So where do you need these joints in the system? Well, the simple answer is: everywhere you want to decouple, which should be in a lot of places. The trick is to put a service whenever you can break the coupling between bundles.

Services are obvious for big functions like a log service, a configuration admin service, and, for example, the permission admin service. These types of services are similar to what you would get from JNDI or interfaces that would be injected with systems like Spring. These types of services are used to wire the application to providers of specific types of function blocks. Normally, the dependency on these services is static because the bundle can not operate without the presence of these function blocks.

Services are also applicable when you dynamically need instances of a specific type, but you could not care less how they are implemented. An example of this class is the archetypical OSGi scenario of controlling lights. You would not believe how many home automation protocols exist, and each protocol has its own cumbersome and particular way to control a light. The service registry was developed with this use case very much in mind. Different bundles could register a “Light” service, mapping the interface semantics to different protocols. The bundle that needed to control the lights no longer has to worry about trivial details like bits and protocols; it could just get the Light services and play with them as it sees fit, oblivious of implementation details. This pattern translates well to Bluetooth devices, available database servers, available printers, legacy system connections, etc. This pattern very clearly elucidates why OSGi services are dynamic.

Another class of services is the listeners. After release 1 we realized that we could seriously simplify applications when we used the whiteboard pattern. The whiteboard pattern is an example of inversion of control (IoC). That is: “Do not call us, we will call you”. If you need something from the world or have something useful functionality to offer to the world, register a service and wait till somebody calls you. The basic approach of the whiteboard pattern is to announce what you have, but in no way try to control the usage. You provide, but you do not control. Today there are many standard OSGi services that use this pattern: Event Admin, for example, will send its events to any service that registers itself as an Event Handler. The Event Handler uses properties to select the events it is interested in, preventing unnecessary callbacks. This is an extremely successful model, albeit many programmers have a hard time getting used to the loss of control that they feel.

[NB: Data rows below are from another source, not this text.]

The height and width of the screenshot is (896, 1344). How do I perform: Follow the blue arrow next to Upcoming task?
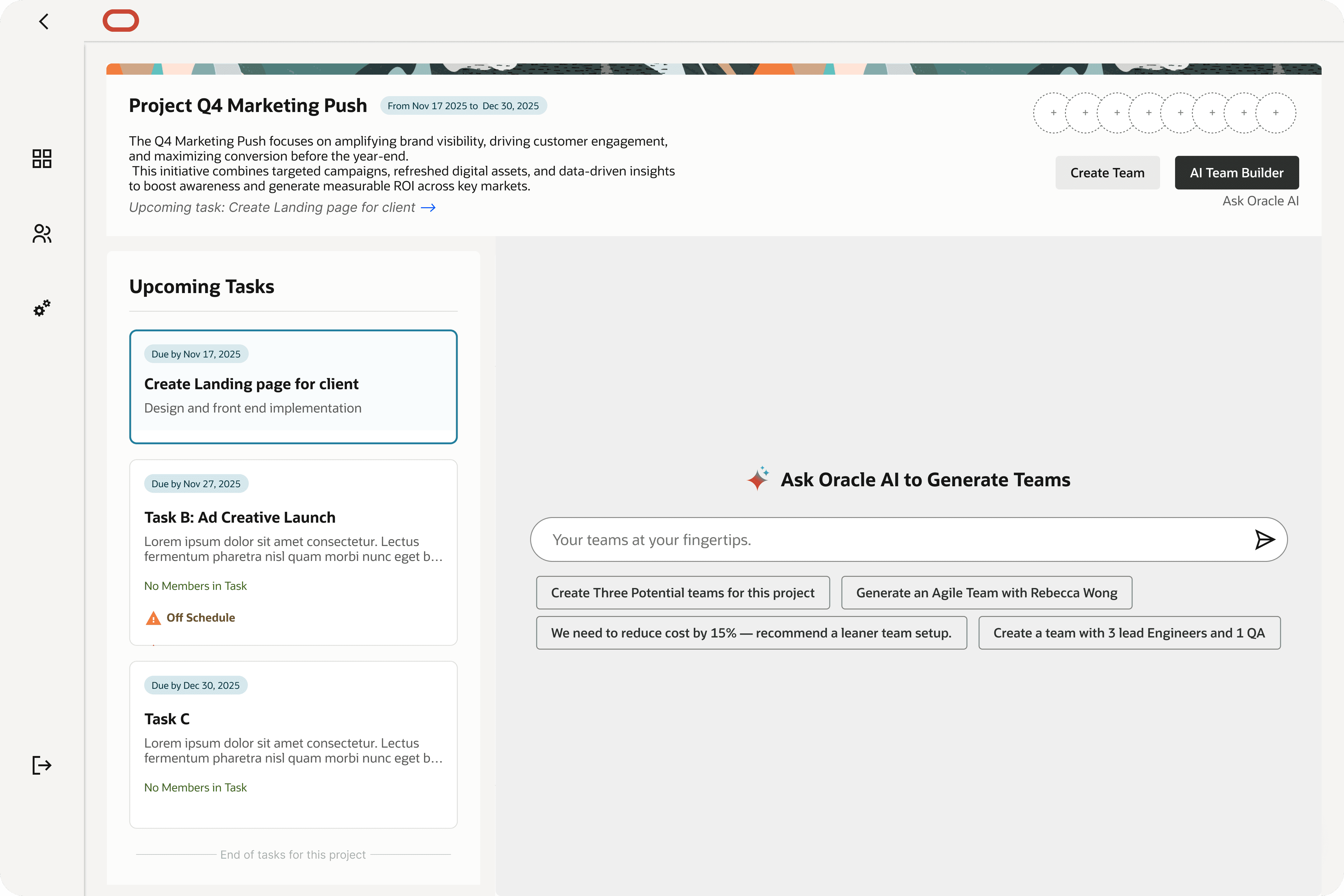(428, 208)
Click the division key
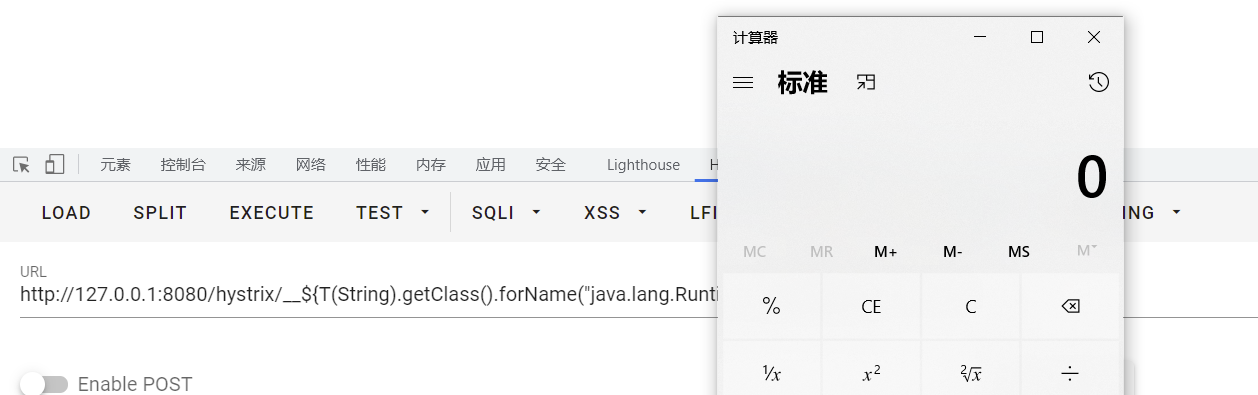The height and width of the screenshot is (395, 1258). click(1070, 373)
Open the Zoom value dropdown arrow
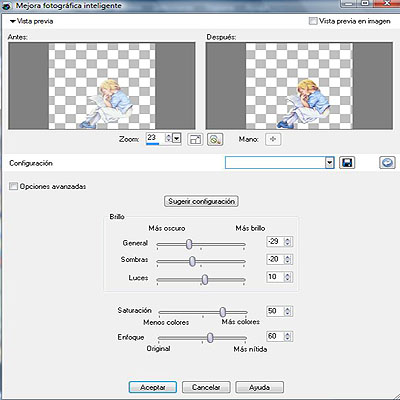The image size is (400, 400). pos(177,138)
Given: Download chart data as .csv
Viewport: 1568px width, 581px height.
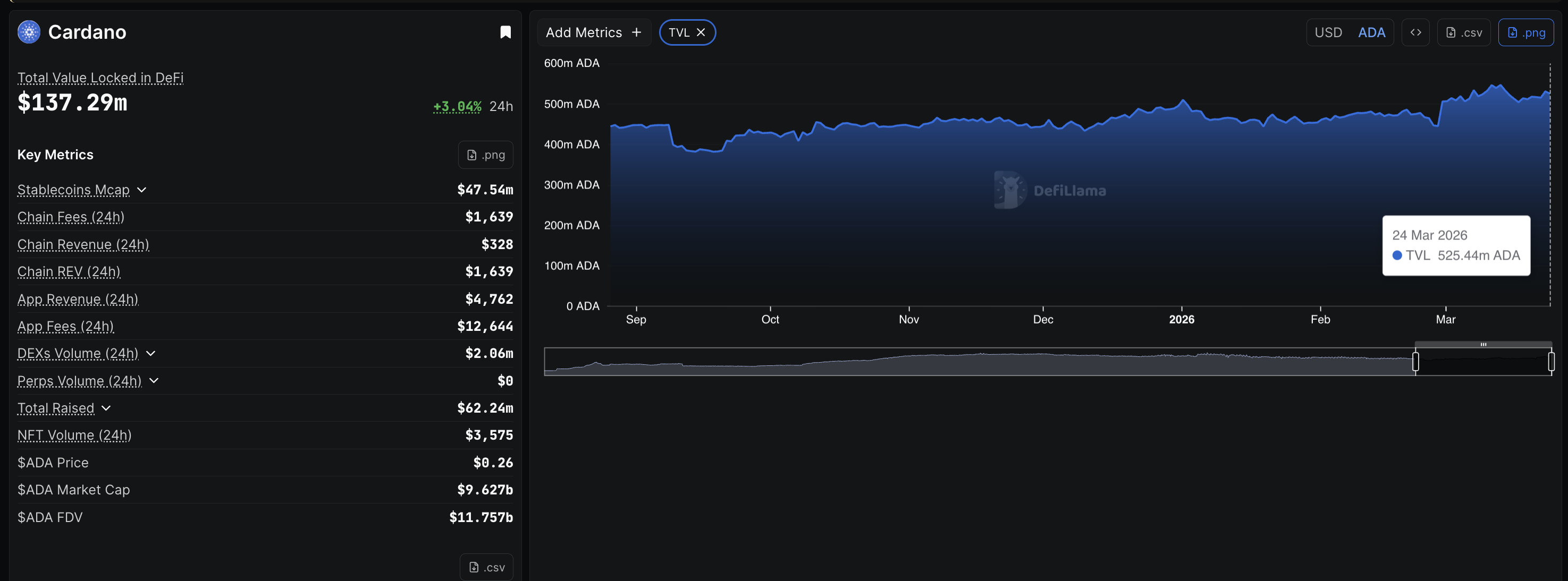Looking at the screenshot, I should point(1463,32).
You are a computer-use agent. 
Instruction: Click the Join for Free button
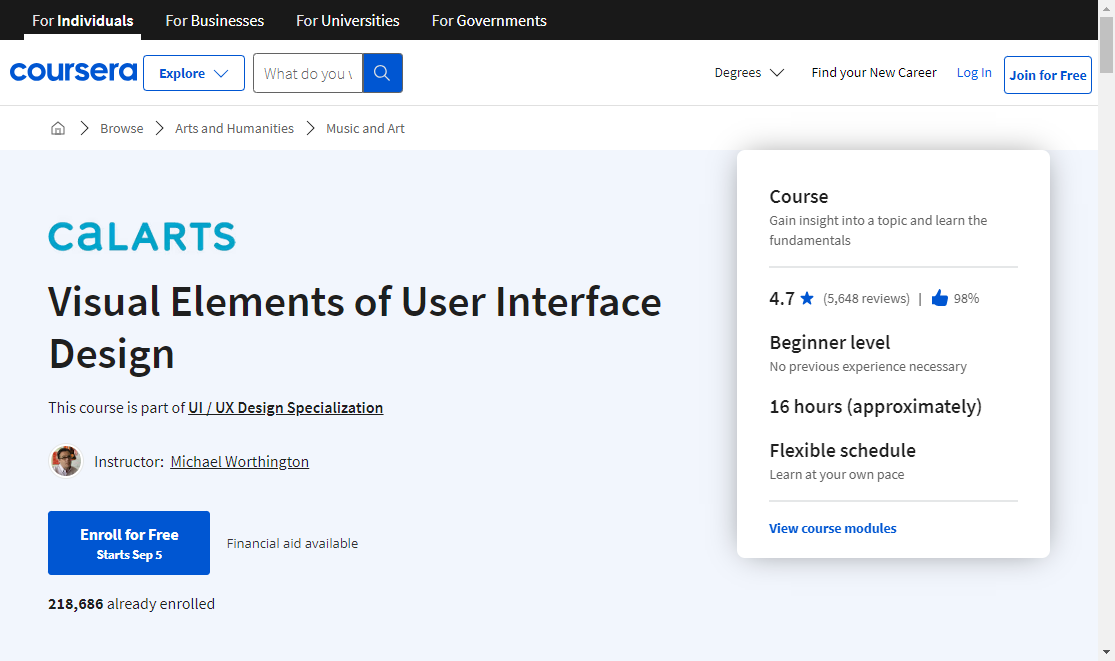[x=1047, y=75]
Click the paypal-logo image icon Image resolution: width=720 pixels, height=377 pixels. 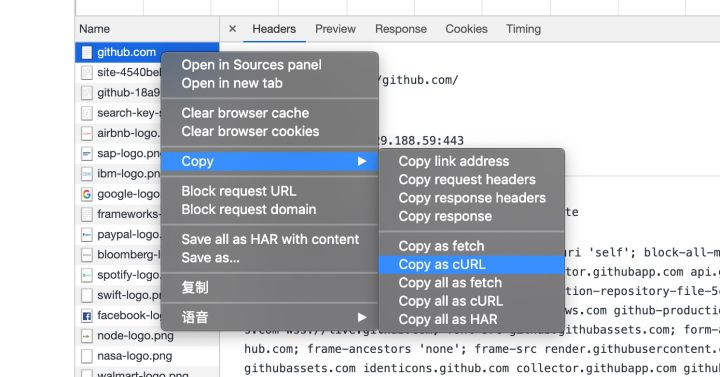coord(86,235)
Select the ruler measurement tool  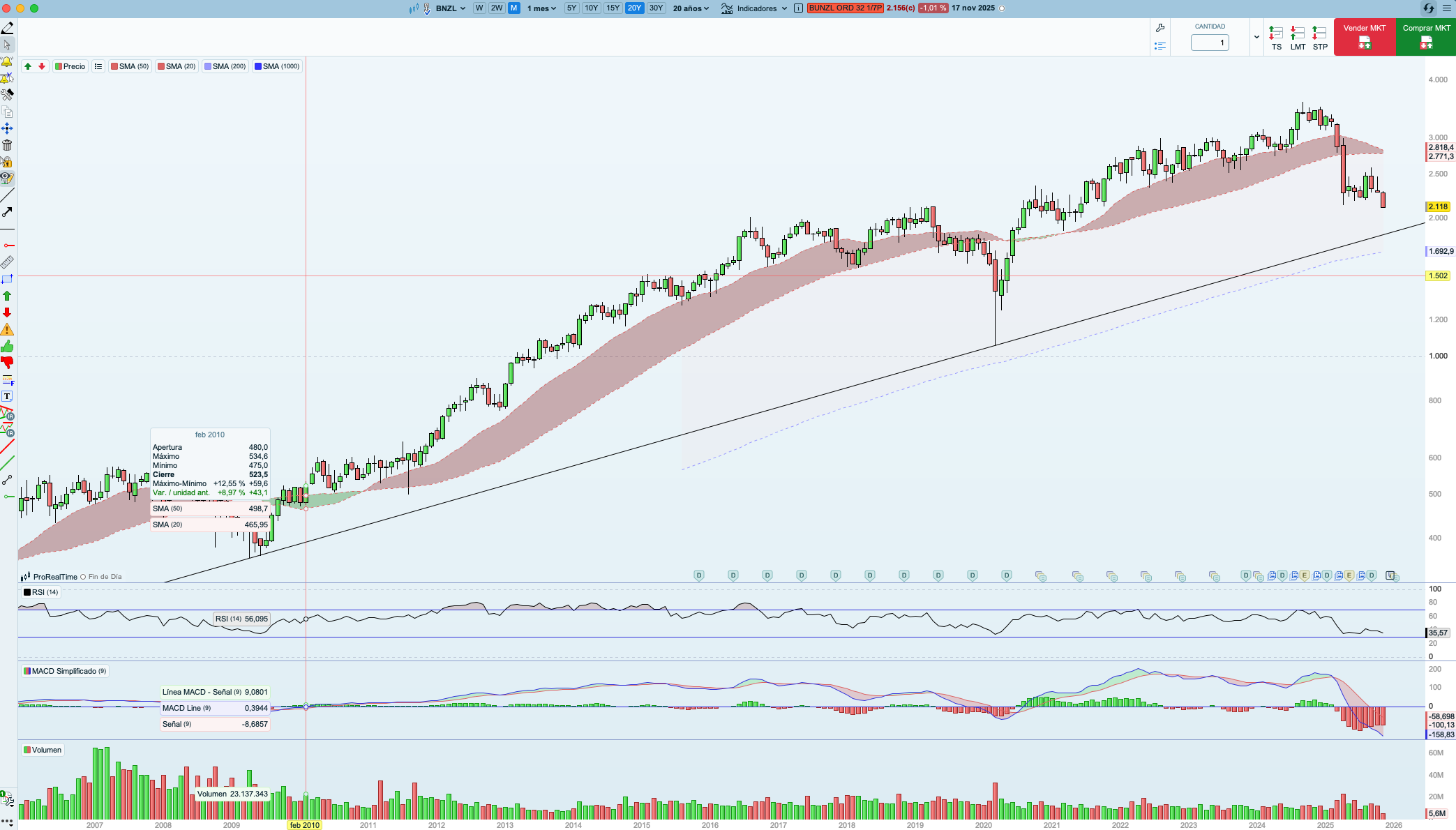[x=7, y=262]
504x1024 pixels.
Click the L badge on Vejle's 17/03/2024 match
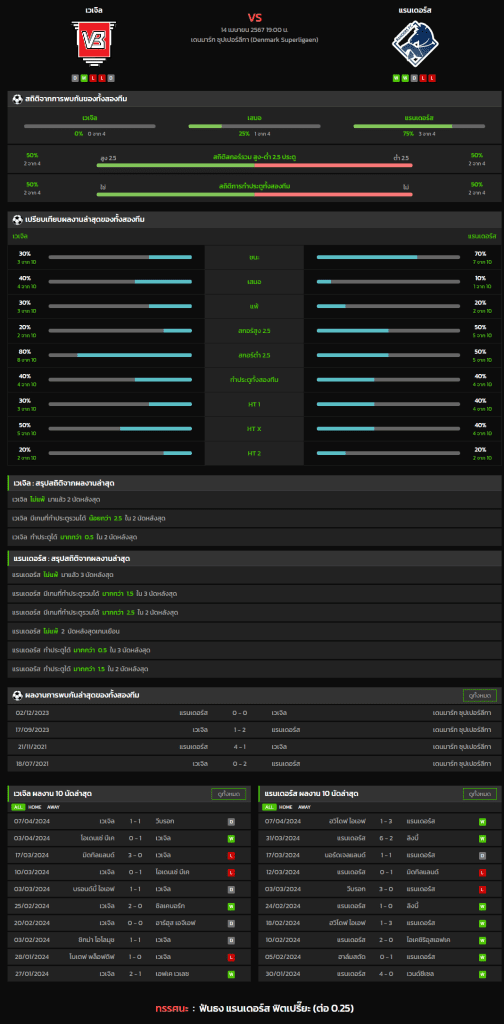[x=231, y=855]
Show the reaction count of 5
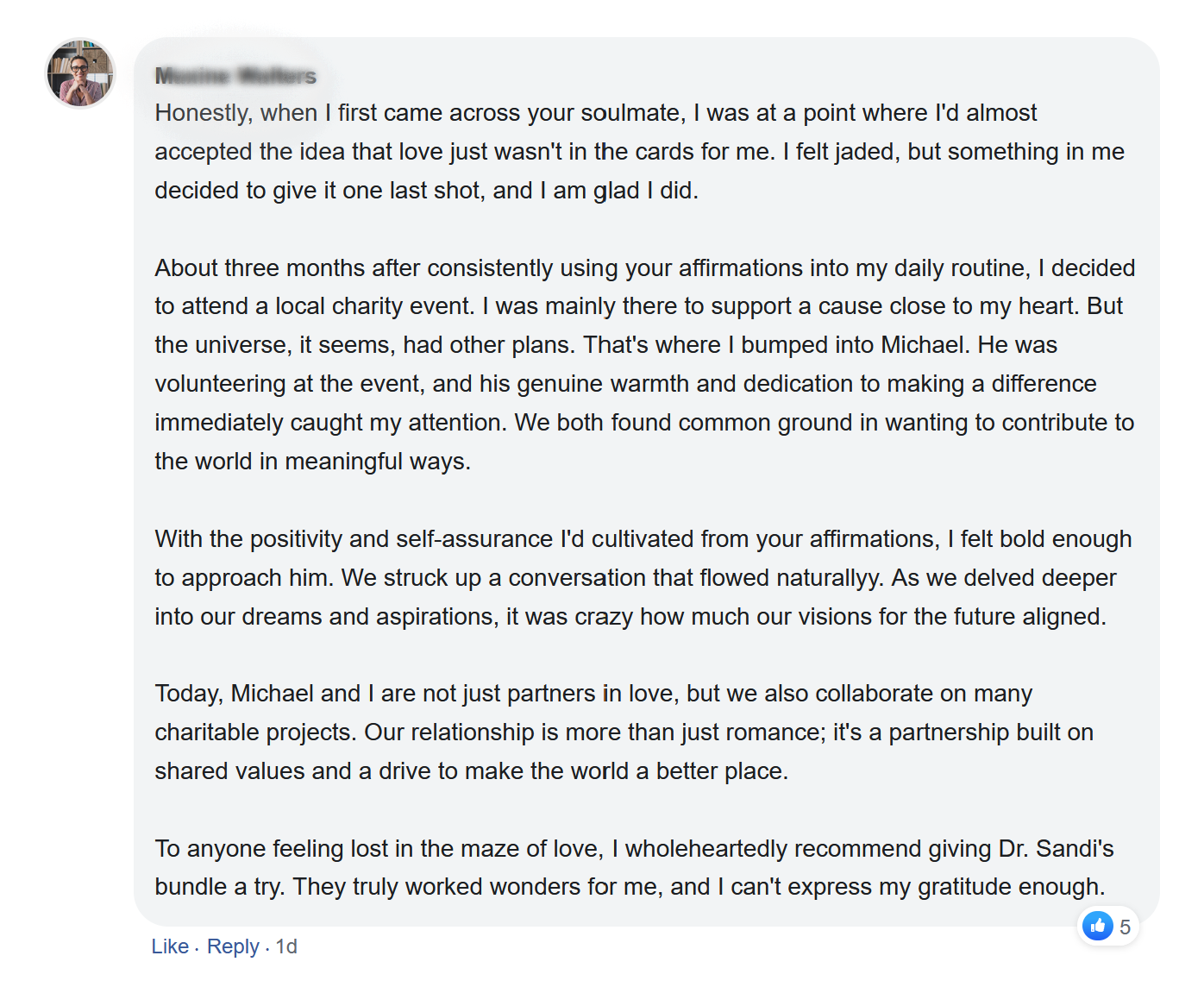1204x987 pixels. (x=1125, y=927)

The best litmus test for a service is: “Do I decrease coupling”? If I put a service here, do we need less people to decide upon its interface then when I put it there? If you can minimize interactions between bundles (implementations) you are moving in the right direction. The reason that you want to minimize the coupling is because this usually directly translates to development cost. Trying to agree on interfaces between 10 parties is a lot harder than agreeing between 2 parties. Later phases are also more complex when more coupling is present. For example, testing decoupled components is so much easier than components that are coupled to the kitchen sink as well as to the coffee maker.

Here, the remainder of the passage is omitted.